Pandas: How does df.apply(lambda work to create a result

Thu May 27 20:45:04 EDT 2021

Disclaimer: I haven't actually used pandas.

On 26May2021 14:45, Veek M <veekm at foo.com> wrote:
>t = pd.DataFrame([[4,9],]*3, columns=['a', 'b'])
>   a  b
>0  4  9
>1  4  9
>2  4  9

I presume you've printed "t" here. So the above table is str(t). Or 
possibly repr(t) if you were at the interactive prompt. It is a human 
readable printout of "t".

>t.apply(lambda x: [x]) gives
>a    [[1, 2, 2]]
>b    [[1, 2, 2]]
>How?? When you 't' within console the entire data frame is dumped but how are
>the individual elements passed into .apply()?

The doco for .apply seems to be here:

    https://pandas.pydata.org/pandas-docs/stable/reference/api/pandas.DataFrame.apply.html

When you go "t.apply(....)", the class implementing "t" has its .apply() 
method called - this is what does the work. So "t" is a DataFrame, so 
you're calling DataFrame.apply as documented at the above link.

From the output, I expect that it takes each row in the DataFrame and 
passed it to the lambda function, and produces a single column value 
from the result, in the end creating a new single column DataFrame. The 
docs suggets you can do more than that, also.

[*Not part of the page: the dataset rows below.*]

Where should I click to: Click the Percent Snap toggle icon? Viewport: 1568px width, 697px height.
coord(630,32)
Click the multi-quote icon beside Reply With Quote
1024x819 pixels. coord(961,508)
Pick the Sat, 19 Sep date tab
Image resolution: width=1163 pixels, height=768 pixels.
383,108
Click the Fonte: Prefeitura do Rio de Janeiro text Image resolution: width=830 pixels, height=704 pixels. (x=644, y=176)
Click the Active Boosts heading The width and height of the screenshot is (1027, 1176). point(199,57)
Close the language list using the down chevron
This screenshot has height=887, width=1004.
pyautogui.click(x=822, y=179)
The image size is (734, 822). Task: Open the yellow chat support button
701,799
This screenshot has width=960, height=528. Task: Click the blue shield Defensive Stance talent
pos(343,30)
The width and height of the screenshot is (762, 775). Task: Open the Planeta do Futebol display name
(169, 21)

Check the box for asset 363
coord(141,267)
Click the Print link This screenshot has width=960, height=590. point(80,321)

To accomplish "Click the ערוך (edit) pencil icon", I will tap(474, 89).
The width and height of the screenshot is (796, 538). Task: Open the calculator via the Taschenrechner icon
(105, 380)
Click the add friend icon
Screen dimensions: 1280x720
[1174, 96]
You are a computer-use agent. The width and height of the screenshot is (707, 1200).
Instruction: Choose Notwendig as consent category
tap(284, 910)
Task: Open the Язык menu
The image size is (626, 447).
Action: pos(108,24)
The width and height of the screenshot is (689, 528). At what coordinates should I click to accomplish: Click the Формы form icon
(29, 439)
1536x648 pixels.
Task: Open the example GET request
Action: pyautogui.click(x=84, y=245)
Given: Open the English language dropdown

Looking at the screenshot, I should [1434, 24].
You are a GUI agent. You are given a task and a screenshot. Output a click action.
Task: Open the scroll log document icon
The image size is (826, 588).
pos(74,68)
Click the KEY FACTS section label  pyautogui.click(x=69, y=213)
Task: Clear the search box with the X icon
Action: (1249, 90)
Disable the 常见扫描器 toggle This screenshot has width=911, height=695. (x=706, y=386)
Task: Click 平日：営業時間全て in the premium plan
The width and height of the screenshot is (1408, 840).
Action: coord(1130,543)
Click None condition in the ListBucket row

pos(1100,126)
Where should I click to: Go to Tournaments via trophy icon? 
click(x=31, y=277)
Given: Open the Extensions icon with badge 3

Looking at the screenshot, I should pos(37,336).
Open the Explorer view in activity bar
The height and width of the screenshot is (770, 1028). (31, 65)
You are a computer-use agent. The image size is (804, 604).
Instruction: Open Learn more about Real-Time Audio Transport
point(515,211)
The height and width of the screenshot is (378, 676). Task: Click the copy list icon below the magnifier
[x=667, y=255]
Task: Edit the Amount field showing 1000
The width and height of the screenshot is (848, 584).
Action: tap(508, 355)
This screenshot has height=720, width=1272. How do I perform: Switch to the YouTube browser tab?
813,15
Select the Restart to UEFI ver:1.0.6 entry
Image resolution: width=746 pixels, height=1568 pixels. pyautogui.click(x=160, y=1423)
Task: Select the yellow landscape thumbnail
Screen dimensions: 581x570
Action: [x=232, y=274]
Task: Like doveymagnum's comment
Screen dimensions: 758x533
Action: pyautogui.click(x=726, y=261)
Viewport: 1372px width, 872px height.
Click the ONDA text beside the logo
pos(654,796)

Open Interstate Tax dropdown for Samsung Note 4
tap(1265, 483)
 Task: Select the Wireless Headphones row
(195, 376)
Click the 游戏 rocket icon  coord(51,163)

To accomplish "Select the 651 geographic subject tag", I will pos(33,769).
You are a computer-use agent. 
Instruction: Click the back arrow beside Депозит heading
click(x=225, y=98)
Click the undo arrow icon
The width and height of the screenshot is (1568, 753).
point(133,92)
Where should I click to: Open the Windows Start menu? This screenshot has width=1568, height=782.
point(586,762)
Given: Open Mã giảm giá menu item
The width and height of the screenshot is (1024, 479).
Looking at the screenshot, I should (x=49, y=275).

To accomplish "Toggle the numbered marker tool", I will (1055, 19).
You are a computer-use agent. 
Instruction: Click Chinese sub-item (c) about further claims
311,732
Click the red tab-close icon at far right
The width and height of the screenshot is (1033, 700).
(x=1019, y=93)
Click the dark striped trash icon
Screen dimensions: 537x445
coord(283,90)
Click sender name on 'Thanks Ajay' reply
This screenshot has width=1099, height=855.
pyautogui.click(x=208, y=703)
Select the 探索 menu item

>I can't do lambda x,y: [x,y]
>because only 1 arg is passed so how does [4] generate [[ ]]

Because your lambda:

    lambda x: [x]

is passed the whole row, which is a list. You're returning a single 
element list containing that list.

If you know the rows have exactly 2 values you could do this:

    lambda x: [x[0]*2, x[1]*3]

to get the first column multiplied by 2 and the second by 3.

You might do better to write your lambda like this:

    lambda row: [row]

just so that it is clear that you're getting the whole row rather than 
some single element from the row.

>Also - this:
> t.apply(lambda x: [x], axis=1)
>0    [[139835521287488, 139835521287488]]
>1    [[139835521287488, 139835521287488]]
>2    [[139835521287488, 139835521287488]]
>vey weird - what just happened??

See the docs above for the effect the axis parameter has on _how_ .apply 
does its work.

>In addition, how do I filter data eg:  t[x] = t[x].apply(lambda x: x*72.72) I'd
>like to remove numeric -1 contained in the column output of t[x]. 'filter' only
>works with labels of indices, i can't do t[ t[x] != -1 ] because that will then
>generate all the rows and I have no idea how that will be translate to
>within a .apply(lambda x... (hence my Q on what's going on internally)

It looks like the .fliter method accepts an items parameter indicating 
which axis labels to keep. Use axis=0 to filter on the rows instead of 
the columns. Maybe something shaped like this?

    t.filter(axis=0, items=[
        label for label in t.labels if t[label][0] != -1
        ]).apply(.....)

That looks pretty cumbersome and also requires a way to get the labels 
of "t", which I just made up as "t.labels". And I'm just guessing that 
"t[label][0]" might get you the cell value you want to test against -1.

I expect there's a cleaner way to do this.

>(could someone also tell me briefly the best way to use NNTP and filter
>out the SPAM - 'pan' and 'tin' don't work anymore afaik
>[eternal-september]  and I'm using slrn currently - the SLang regex is
>weird within the kill file - couldn't get it to work - wound up killing
>everything when I did
>Subject: [A-Z][A-Z][A-Z]+
>)

I confess I subscribe to the python-list mailing list, not the 
newsgroup. It has much much less spam, and the two are gatewayed so you 
can particpate either way. For example, you've posted to the newsgroup 
and I'm seeing your post in the mailing list. Likewise my reply will be 
going to the mailing list and copied to the newsgroup.

Come on over to the mailing list. It is rumoured to be much quieter.

Cheers,
Cameron Simpson <cs at cskk.id.au>